Extract every row below and reproduce each line verbatim.

** START OF Supplied records **

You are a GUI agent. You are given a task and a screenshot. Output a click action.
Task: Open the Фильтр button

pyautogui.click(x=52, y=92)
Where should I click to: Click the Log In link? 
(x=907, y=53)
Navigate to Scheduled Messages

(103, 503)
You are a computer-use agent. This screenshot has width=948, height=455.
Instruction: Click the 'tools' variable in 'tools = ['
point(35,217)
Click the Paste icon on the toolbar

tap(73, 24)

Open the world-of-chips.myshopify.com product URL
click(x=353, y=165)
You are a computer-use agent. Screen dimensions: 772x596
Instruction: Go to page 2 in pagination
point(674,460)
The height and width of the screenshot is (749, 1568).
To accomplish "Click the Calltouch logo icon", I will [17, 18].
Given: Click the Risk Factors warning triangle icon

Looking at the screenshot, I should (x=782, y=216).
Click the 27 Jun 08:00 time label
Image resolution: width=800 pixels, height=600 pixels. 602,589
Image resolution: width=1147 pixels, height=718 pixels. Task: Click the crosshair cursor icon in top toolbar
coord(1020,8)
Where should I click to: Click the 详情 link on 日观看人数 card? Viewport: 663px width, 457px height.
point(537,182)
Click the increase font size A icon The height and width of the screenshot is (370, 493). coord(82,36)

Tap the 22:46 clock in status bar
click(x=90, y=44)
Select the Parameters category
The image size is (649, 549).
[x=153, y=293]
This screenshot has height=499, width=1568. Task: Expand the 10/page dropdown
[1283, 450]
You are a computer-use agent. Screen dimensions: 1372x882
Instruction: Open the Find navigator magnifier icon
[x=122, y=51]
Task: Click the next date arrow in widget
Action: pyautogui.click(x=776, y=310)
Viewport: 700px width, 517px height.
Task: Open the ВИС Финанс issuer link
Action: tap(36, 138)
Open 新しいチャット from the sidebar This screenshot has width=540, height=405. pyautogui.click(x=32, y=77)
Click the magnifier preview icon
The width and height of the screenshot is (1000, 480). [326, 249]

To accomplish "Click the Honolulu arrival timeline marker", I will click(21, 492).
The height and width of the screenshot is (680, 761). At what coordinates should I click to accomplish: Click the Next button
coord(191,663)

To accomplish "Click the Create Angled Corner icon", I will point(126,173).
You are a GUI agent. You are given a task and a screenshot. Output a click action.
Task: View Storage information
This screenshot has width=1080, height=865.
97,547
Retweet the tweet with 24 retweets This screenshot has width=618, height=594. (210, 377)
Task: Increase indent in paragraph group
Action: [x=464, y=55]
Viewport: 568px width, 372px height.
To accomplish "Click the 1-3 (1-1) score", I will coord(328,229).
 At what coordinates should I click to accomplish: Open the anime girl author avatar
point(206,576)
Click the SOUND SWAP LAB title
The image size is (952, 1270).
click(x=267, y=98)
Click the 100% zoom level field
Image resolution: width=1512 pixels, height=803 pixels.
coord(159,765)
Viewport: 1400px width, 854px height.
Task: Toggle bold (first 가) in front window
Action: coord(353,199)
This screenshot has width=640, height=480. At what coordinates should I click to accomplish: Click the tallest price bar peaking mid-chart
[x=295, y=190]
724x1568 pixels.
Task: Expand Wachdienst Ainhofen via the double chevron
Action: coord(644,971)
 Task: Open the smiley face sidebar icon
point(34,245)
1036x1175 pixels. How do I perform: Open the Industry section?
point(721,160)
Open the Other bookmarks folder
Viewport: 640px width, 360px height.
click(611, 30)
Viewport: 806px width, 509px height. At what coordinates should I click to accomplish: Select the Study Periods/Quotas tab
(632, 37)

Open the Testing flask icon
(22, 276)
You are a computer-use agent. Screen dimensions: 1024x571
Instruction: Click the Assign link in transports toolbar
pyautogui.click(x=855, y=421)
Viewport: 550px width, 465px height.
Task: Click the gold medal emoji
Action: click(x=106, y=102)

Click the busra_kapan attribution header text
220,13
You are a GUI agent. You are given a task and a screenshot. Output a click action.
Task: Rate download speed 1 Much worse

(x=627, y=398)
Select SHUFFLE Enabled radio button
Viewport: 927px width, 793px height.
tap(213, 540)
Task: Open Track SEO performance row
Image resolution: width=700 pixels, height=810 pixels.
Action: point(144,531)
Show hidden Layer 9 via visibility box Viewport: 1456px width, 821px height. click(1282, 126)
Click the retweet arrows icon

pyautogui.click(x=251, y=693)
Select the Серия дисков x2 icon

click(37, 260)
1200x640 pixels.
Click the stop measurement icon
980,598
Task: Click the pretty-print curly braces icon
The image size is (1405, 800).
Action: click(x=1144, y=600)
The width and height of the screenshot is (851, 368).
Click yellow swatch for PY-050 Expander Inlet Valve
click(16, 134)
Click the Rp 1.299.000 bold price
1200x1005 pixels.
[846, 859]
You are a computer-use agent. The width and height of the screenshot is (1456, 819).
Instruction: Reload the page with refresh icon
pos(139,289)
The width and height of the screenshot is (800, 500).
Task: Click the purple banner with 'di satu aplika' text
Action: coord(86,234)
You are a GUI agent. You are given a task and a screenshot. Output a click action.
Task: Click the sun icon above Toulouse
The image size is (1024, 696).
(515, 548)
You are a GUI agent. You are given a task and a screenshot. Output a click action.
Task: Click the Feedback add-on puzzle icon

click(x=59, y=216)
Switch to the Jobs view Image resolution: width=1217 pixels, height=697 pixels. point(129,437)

** END OF Supplied records **

Final result
You are a GUI agent. You are given a task and a screenshot. Output a click action.
Task: Open the Фильтр button

pyautogui.click(x=52, y=92)
Where should I click to: Click the Log In link? 
(x=907, y=53)
Navigate to Scheduled Messages

(103, 503)
You are a computer-use agent. This screenshot has width=948, height=455.
Instruction: Click the 'tools' variable in 'tools = ['
point(35,217)
Click the Paste icon on the toolbar

tap(73, 24)

Open the world-of-chips.myshopify.com product URL
click(x=353, y=165)
You are a computer-use agent. Screen dimensions: 772x596
Instruction: Go to page 2 in pagination
point(674,460)
The height and width of the screenshot is (749, 1568).
To accomplish "Click the Calltouch logo icon", I will [17, 18].
Given: Click the Risk Factors warning triangle icon

Looking at the screenshot, I should (x=782, y=216).
Click the 27 Jun 08:00 time label
Image resolution: width=800 pixels, height=600 pixels. 602,589
Image resolution: width=1147 pixels, height=718 pixels. Task: Click the crosshair cursor icon in top toolbar
coord(1020,8)
Where should I click to: Click the 详情 link on 日观看人数 card? Viewport: 663px width, 457px height.
point(537,182)
Click the increase font size A icon The height and width of the screenshot is (370, 493). coord(82,36)

Tap the 22:46 clock in status bar
click(x=90, y=44)
Select the Parameters category
The image size is (649, 549).
[x=153, y=293]
This screenshot has height=499, width=1568. Task: Expand the 10/page dropdown
[1283, 450]
You are a computer-use agent. Screen dimensions: 1372x882
Instruction: Open the Find navigator magnifier icon
[x=122, y=51]
Task: Click the next date arrow in widget
Action: pyautogui.click(x=776, y=310)
Viewport: 700px width, 517px height.
Task: Open the ВИС Финанс issuer link
Action: tap(36, 138)
Open 新しいチャット from the sidebar This screenshot has width=540, height=405. pyautogui.click(x=32, y=77)
Click the magnifier preview icon
The width and height of the screenshot is (1000, 480). [326, 249]

To accomplish "Click the Honolulu arrival timeline marker", I will click(21, 492).
The height and width of the screenshot is (680, 761). At what coordinates should I click to accomplish: Click the Next button
coord(191,663)

To accomplish "Click the Create Angled Corner icon", I will point(126,173).
You are a GUI agent. You are given a task and a screenshot. Output a click action.
Task: View Storage information
This screenshot has width=1080, height=865.
97,547
Retweet the tweet with 24 retweets This screenshot has width=618, height=594. (210, 377)
Task: Increase indent in paragraph group
Action: [x=464, y=55]
Viewport: 568px width, 372px height.
To accomplish "Click the 1-3 (1-1) score", I will coord(328,229).
 At what coordinates should I click to accomplish: Open the anime girl author avatar
point(206,576)
Click the SOUND SWAP LAB title
The image size is (952, 1270).
click(x=267, y=98)
Click the 100% zoom level field
Image resolution: width=1512 pixels, height=803 pixels.
coord(159,765)
Viewport: 1400px width, 854px height.
Task: Toggle bold (first 가) in front window
Action: coord(353,199)
This screenshot has width=640, height=480. At what coordinates should I click to accomplish: Click the tallest price bar peaking mid-chart
[x=295, y=190]
724x1568 pixels.
Task: Expand Wachdienst Ainhofen via the double chevron
Action: coord(644,971)
 Task: Open the smiley face sidebar icon
point(34,245)
1036x1175 pixels. How do I perform: Open the Industry section?
point(721,160)
Open the Other bookmarks folder
Viewport: 640px width, 360px height.
click(611, 30)
Viewport: 806px width, 509px height. At what coordinates should I click to accomplish: Select the Study Periods/Quotas tab
(632, 37)

Open the Testing flask icon
(22, 276)
You are a computer-use agent. Screen dimensions: 1024x571
Instruction: Click the Assign link in transports toolbar
pyautogui.click(x=855, y=421)
Viewport: 550px width, 465px height.
Task: Click the gold medal emoji
Action: click(x=106, y=102)

Click the busra_kapan attribution header text
220,13
You are a GUI agent. You are given a task and a screenshot. Output a click action.
Task: Rate download speed 1 Much worse

(x=627, y=398)
Select SHUFFLE Enabled radio button
Viewport: 927px width, 793px height.
tap(213, 540)
Task: Open Track SEO performance row
Image resolution: width=700 pixels, height=810 pixels.
Action: point(144,531)
Show hidden Layer 9 via visibility box Viewport: 1456px width, 821px height. click(1282, 126)
Click the retweet arrows icon

pyautogui.click(x=251, y=693)
Select the Серия дисков x2 icon

click(37, 260)
1200x640 pixels.
Click the stop measurement icon
980,598
Task: Click the pretty-print curly braces icon
The image size is (1405, 800).
Action: click(x=1144, y=600)
The width and height of the screenshot is (851, 368).
Click yellow swatch for PY-050 Expander Inlet Valve
click(16, 134)
Click the Rp 1.299.000 bold price
1200x1005 pixels.
[846, 859]
You are a computer-use agent. The width and height of the screenshot is (1456, 819).
Instruction: Reload the page with refresh icon
pos(139,289)
The width and height of the screenshot is (800, 500).
Task: Click the purple banner with 'di satu aplika' text
Action: coord(86,234)
You are a GUI agent. You are given a task and a screenshot. Output a click action.
Task: Click the sun icon above Toulouse
The image size is (1024, 696).
(515, 548)
You are a GUI agent. You are given a task and a screenshot. Output a click action.
Task: Click the Feedback add-on puzzle icon

click(x=59, y=216)
Switch to the Jobs view Image resolution: width=1217 pixels, height=697 pixels. point(129,437)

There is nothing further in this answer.